Thomas R. Blum (argued), Christina H. Belew, James A. Burton, Simon, Peragine, Smith & Redfearn, New Orleans, LA, for Columbia Gulf Transmission Co.

Robert J. Young, III, Robert J. Young, Jr. (argued), Young, Richaud & Myers, New Orleans, LA, for Koch Gateway Pipeline Co.

Appeal from the United States District Court for the Eastern District of Louisiana.

Before DUHE, WIENER, and BARKSDALE, Circuit Judges.

WIENER, Circuit Judge:

Plaintiff-Appellant the Terrebonne Parish School Board (the "Board"), as owner of a servient estate, appeals from the district court's summary judgment that the Board's causes of action against the two owners of separate dominant estates—Defendants-Appellees Koch Gateway Pipeline Company ("Koch") and Columbia Gulf Transmission Company ("Columbia")—have prescribed.
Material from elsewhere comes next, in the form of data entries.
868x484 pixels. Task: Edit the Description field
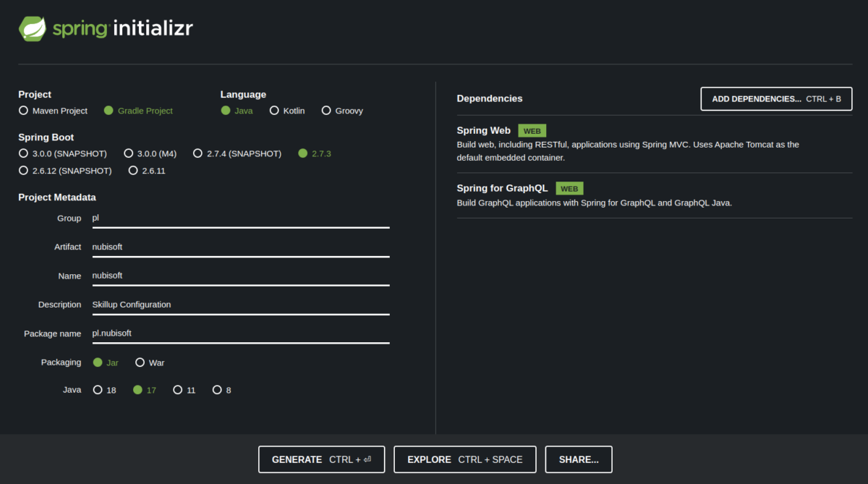pos(240,305)
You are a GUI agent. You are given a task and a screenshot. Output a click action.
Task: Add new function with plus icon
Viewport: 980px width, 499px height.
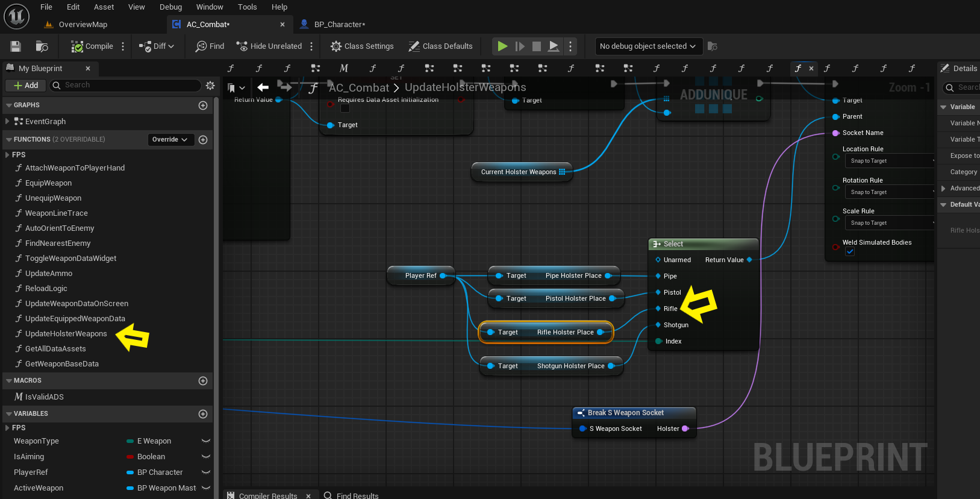pos(203,140)
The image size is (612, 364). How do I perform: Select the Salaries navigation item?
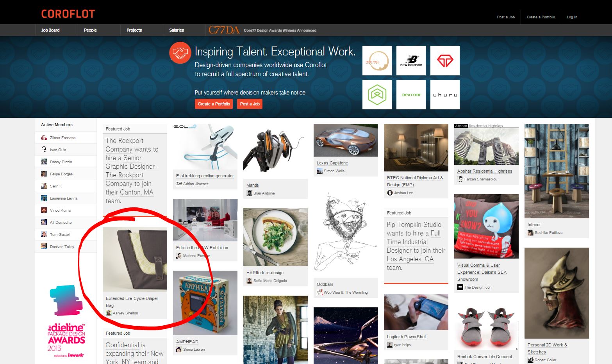177,30
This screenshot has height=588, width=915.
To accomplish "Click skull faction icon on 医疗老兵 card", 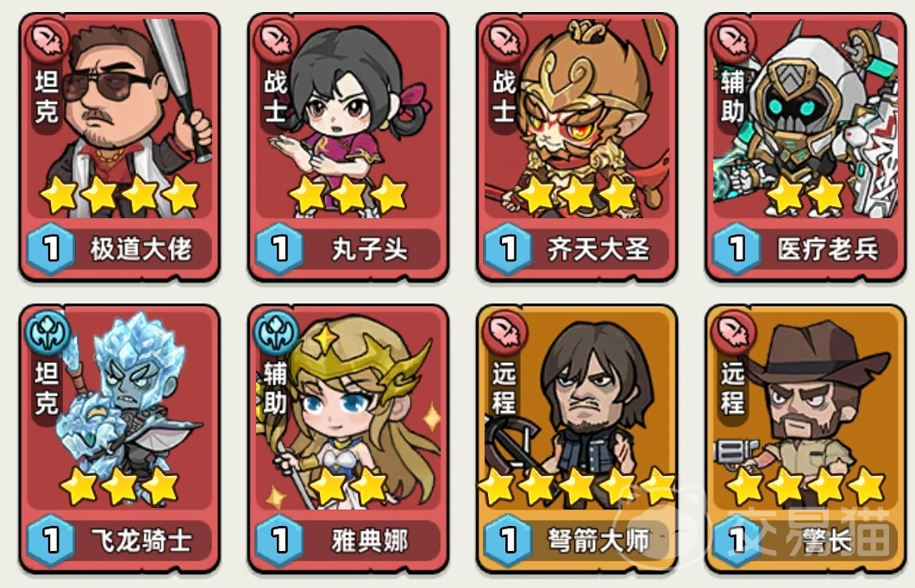I will click(x=735, y=40).
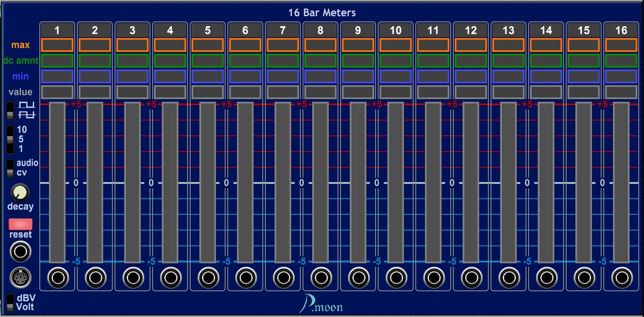Click the dc amnt readout for channel 4
The image size is (644, 317).
pyautogui.click(x=170, y=61)
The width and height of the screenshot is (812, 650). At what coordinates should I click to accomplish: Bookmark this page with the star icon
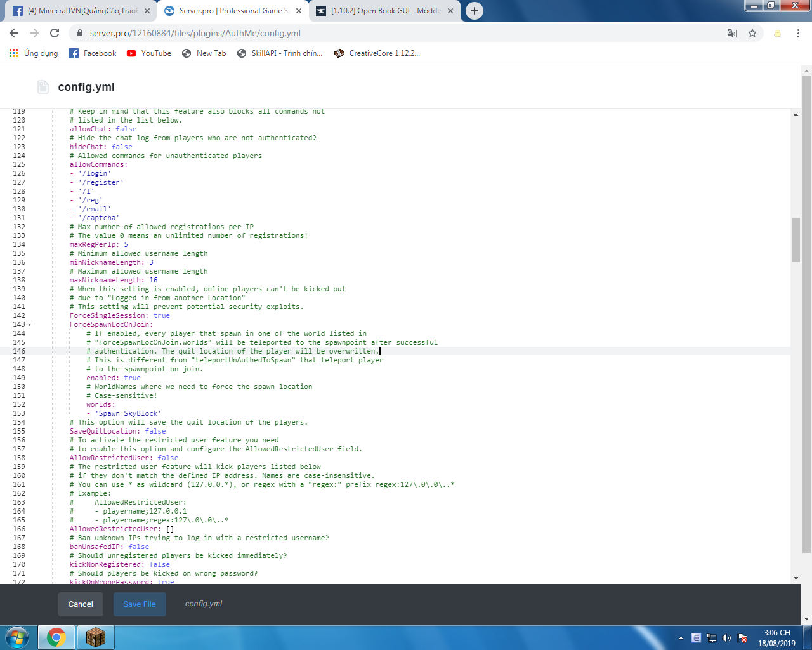coord(752,33)
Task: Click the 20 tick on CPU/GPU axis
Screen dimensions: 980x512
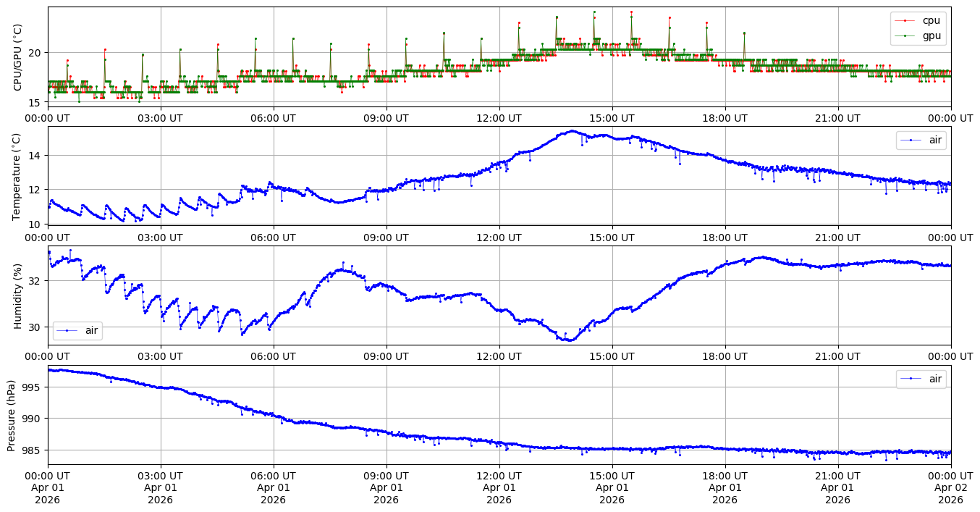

Concluding that genuine issues of material fact exist with regard to prescription of the Board's possible causes of action under Louisiana's law of delict (tort) and contract, we reverse the district court's grant of summary judgment and remand.

I.

FACTS AND PROCEEDINGS

Shortly after Louisiana gained statehood, Congress extended to Louisiana a policy of reserving, from among the public lands in newly created states, the sixteenth section of every township for the support of education.1 This policy created a patchwork of reserved section sixteen lands ("sections sixteen") throughout each such state, as a result of uniform surveying according to the township-and-range system. (A township is six miles square and contains thirty-six sections, which are one mile square; thus each section sixteen is five miles distant from the nearest other sections sixteen, one in each of the four contiguous townships.)

Title to sections sixteen in Terrebonne Parish passed from the United States to the Board sometime during the nineteenth century.2 The Board-owned section sixteen that is located in Township 18 South, Range 13 East, Terrebonne Parish, Louisiana, and which contains about 641 acres, is the subject of this case and is hereafter referred to as "Section 16 (18-13)."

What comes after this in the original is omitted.